The PSP states that the investigation began after reports of several crimes of theft, in which the victims had ingested alcoholic beverages with benzodiazepines in certain catering establishments, which had the same owners in common.

The catering establishments where the crimes took place, located in the parishes of Mem-Martins and São Marcos, in Sintra, were then operated by a couple who, when they realized that the customers had large sums of money or valuables, served drinks with substances that put them “in a drowsy state, in which some lost 'consciousness', becoming unable to resist their goods or money being stolen from them”.

Customers, after being robbed, were found on the public road or in their vehicles, “in a state of obvious physical weakness or unconscious and were then transported to hospitals”, added the PSP.

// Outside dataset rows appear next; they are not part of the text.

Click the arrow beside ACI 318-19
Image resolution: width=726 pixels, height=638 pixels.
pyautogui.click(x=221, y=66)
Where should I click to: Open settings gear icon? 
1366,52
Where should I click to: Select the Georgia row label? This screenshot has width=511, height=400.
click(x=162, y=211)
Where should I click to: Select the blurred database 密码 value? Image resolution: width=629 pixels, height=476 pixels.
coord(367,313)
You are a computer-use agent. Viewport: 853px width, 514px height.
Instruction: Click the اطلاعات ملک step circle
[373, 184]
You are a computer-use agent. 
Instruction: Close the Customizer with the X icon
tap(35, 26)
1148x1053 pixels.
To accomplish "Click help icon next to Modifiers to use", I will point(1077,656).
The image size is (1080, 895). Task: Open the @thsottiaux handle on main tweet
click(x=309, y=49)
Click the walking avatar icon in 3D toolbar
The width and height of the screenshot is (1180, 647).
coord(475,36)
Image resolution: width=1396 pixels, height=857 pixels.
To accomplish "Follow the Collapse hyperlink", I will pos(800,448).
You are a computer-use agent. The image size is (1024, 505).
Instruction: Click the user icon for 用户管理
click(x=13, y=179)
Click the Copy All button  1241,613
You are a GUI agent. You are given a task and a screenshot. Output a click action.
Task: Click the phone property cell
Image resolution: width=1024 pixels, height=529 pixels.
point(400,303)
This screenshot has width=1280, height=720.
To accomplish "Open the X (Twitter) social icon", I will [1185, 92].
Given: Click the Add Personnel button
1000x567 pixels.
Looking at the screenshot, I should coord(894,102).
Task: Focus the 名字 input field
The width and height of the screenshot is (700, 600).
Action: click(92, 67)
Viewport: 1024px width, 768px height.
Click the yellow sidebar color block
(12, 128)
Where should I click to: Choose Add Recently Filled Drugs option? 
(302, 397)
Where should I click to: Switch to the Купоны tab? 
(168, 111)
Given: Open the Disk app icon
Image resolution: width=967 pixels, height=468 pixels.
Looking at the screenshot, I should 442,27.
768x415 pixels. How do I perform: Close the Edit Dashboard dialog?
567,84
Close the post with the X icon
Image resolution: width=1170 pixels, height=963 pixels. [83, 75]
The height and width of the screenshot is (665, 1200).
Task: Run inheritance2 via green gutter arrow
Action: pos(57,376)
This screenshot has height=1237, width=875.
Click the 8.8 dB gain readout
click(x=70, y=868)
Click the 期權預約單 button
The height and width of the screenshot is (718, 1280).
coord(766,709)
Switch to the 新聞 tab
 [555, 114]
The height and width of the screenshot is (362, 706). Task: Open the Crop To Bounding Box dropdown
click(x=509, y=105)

The victims were admitted to hospitals due to drunkenness, but it was later found that they had high concentrations of benzodiazepines in their bodies, said the police.

One of the victims had to be resuscitated and a man was located at IC19, in the Rio de Mouro area, passed out inside the company vehicle where he works, “from where the suspects had stolen around 21,000 euros in volumes of tobacco and monetary amount”.

The PSP executed arrest warrants and search warrants both at the suspects' residence and at the two catering establishments they currently operate, in Tapada das Mercês (Sintra) and Quinta do Conde (Sesimbra).

During the searches, the PSP recovered and seized around 3,000 euros, 1,293 packs of tobacco (worth around 6,465 euros), 420 packs of electronic tobacco (worth around 2,100 euros), four mobile phones, a car, a 'tablet' and several drugs with benzodiazepines.